BEGIN EXERCISE DATA

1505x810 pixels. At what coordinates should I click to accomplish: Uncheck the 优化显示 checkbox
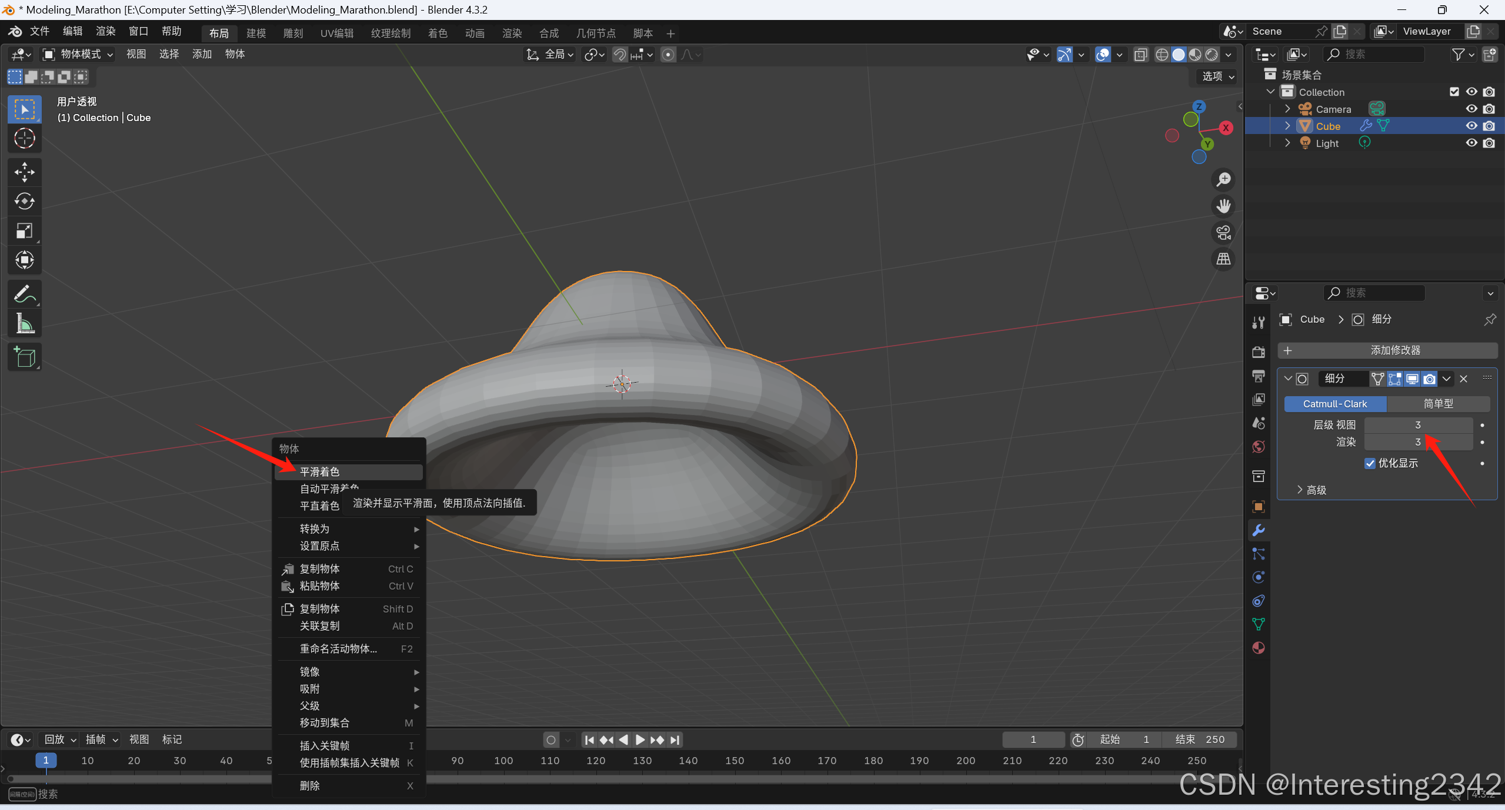1370,463
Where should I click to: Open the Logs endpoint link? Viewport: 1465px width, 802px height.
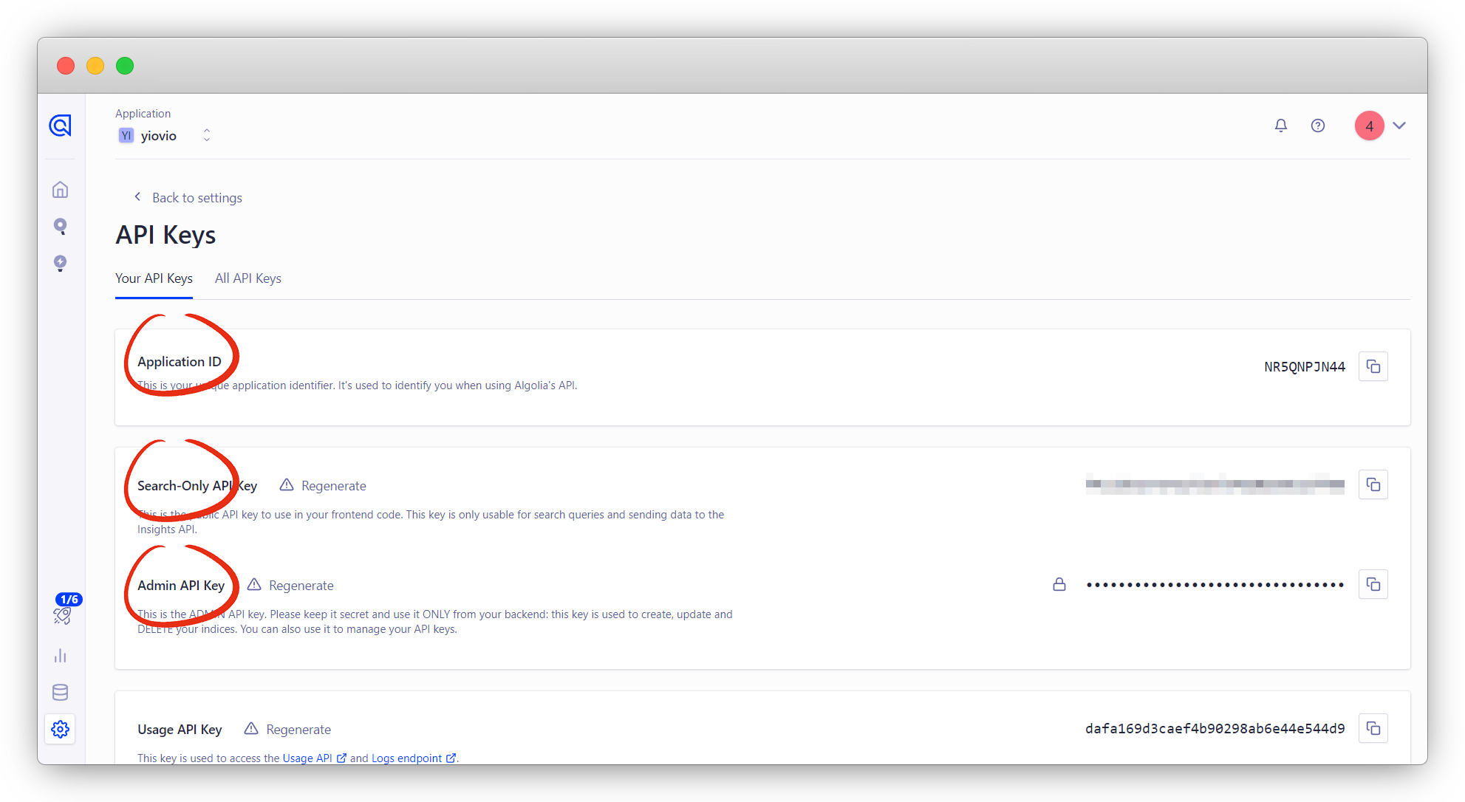pyautogui.click(x=407, y=758)
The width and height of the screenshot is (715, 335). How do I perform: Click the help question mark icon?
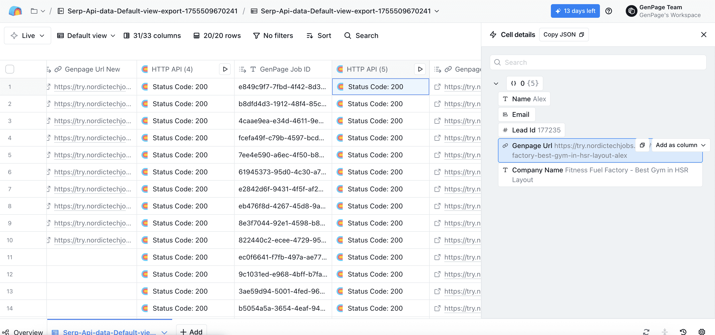tap(608, 11)
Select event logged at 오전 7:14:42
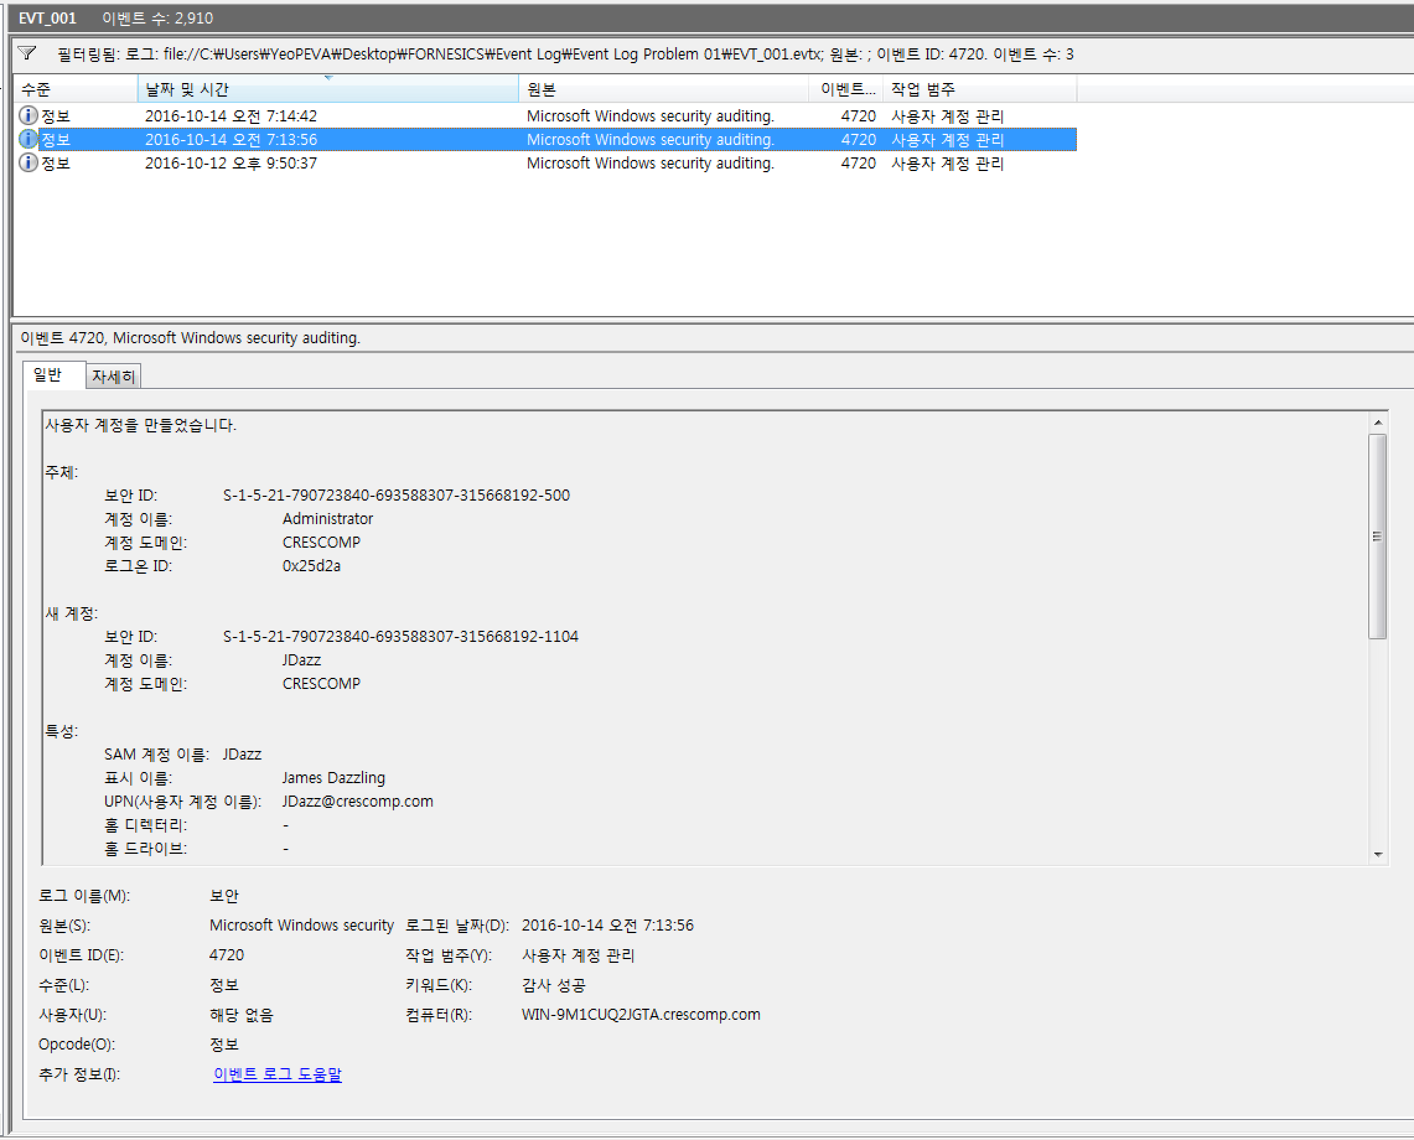Image resolution: width=1414 pixels, height=1140 pixels. [231, 116]
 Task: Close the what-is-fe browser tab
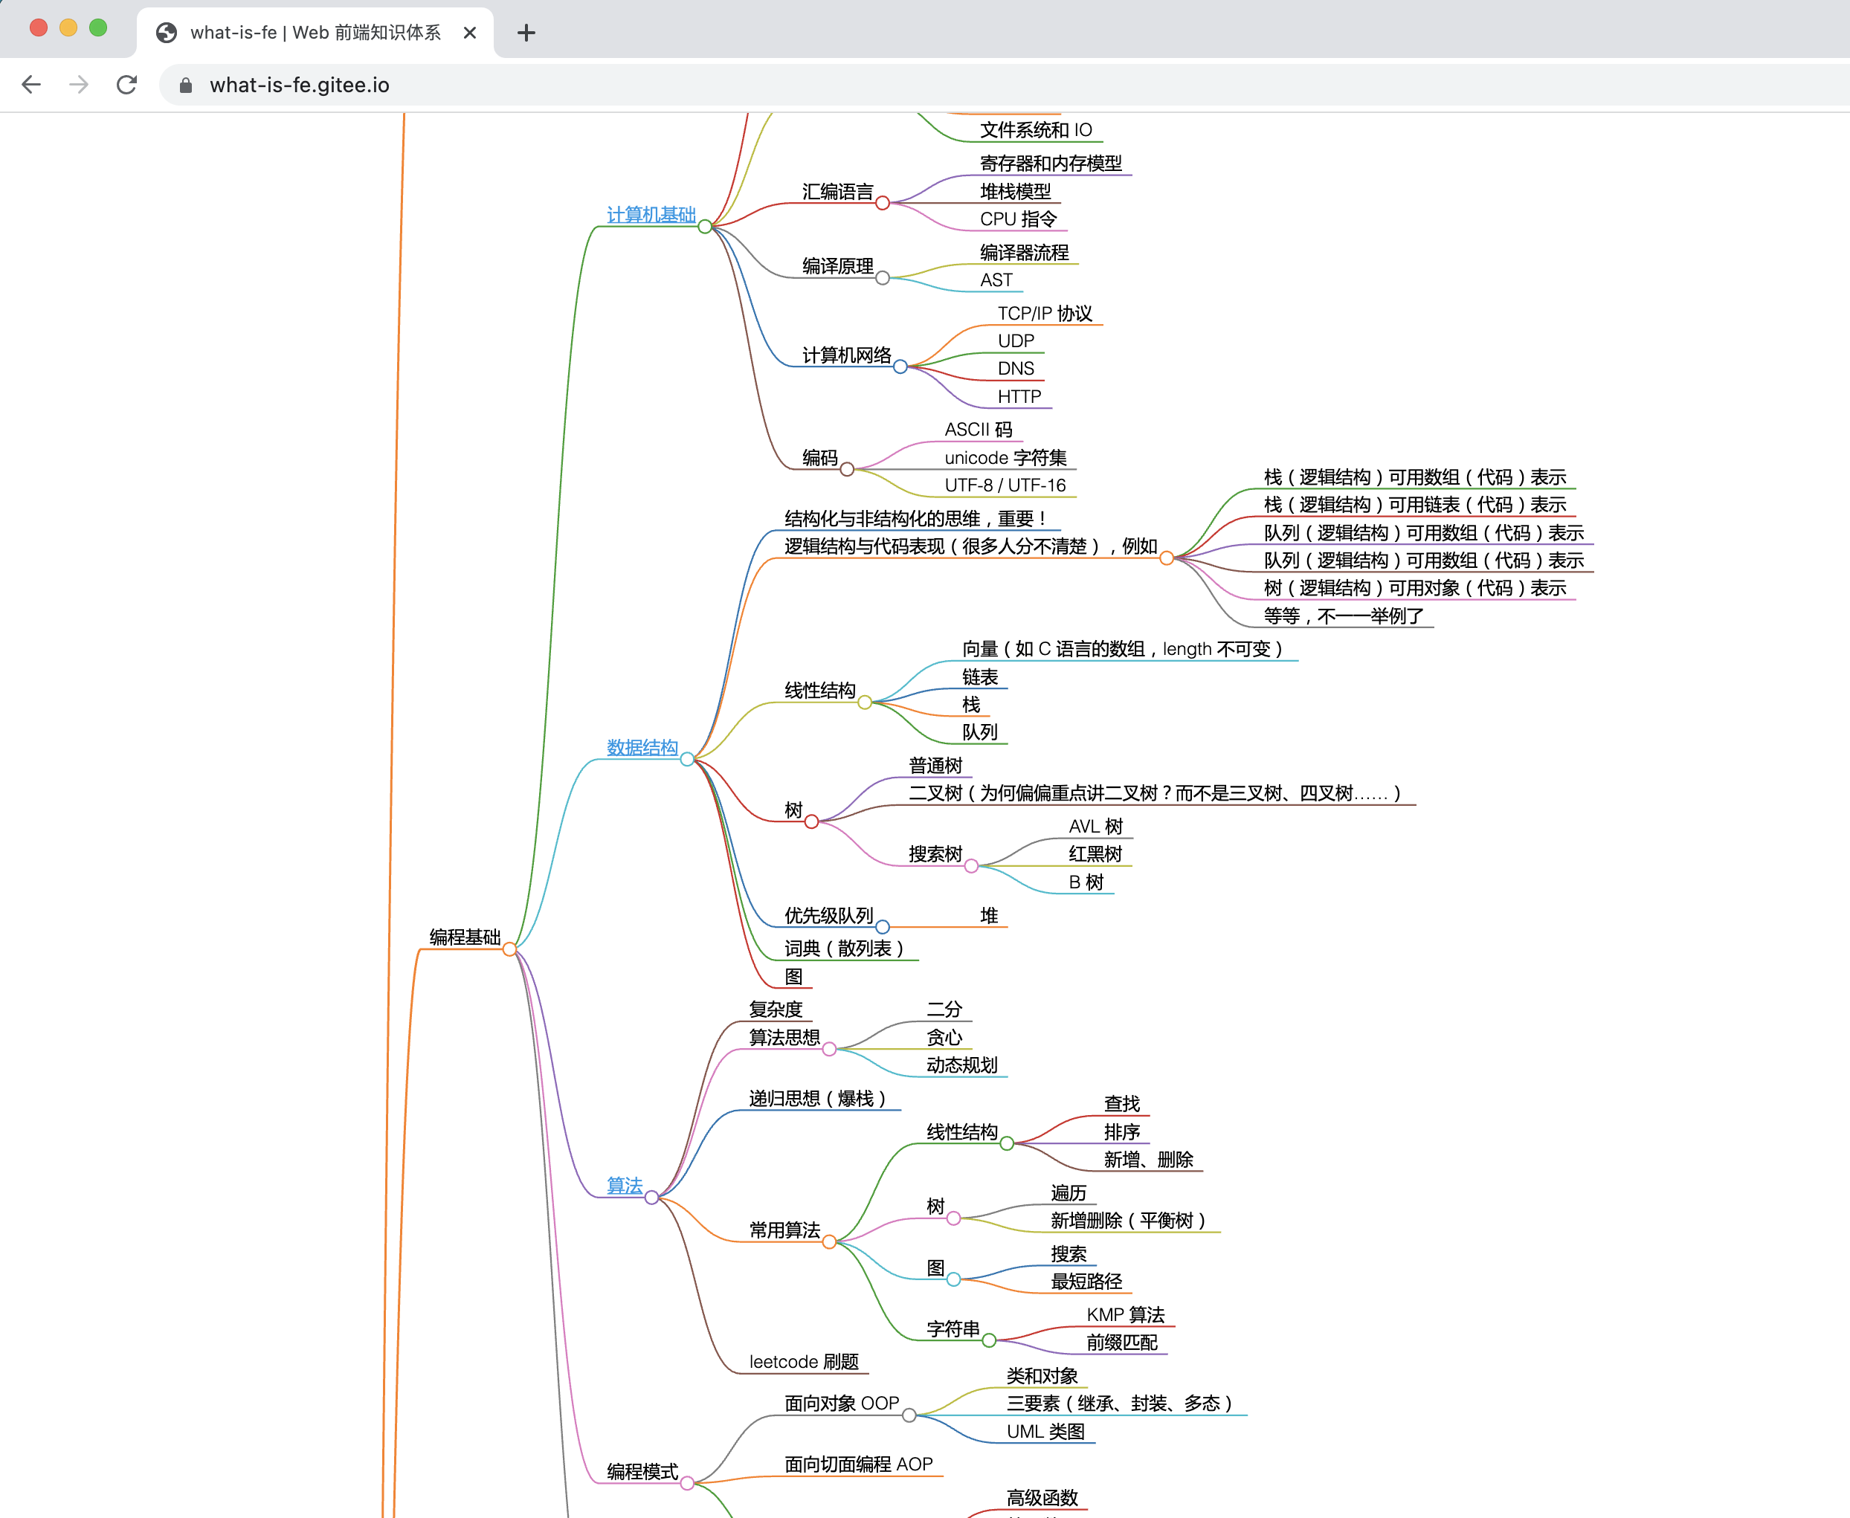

END EXERCISE DATA

[DIRECTIONS FOR THIS TASK] Would you copy every entry exactly as it stands, leaving out the pictures?

[RESPONSE BOX]
1505x810 pixels. At what coordinates should I click to accomplish: Uncheck the 优化显示 checkbox
1370,463
Where should I click to: Open the Logs endpoint link? Viewport: 1465px width, 802px height.
pyautogui.click(x=407, y=758)
The width and height of the screenshot is (715, 335). How do I perform: Click the help question mark icon?
tap(608, 11)
Select event logged at 오전 7:14:42
Image resolution: width=1414 pixels, height=1140 pixels. [231, 116]
 Task: Close the what-is-fe browser tab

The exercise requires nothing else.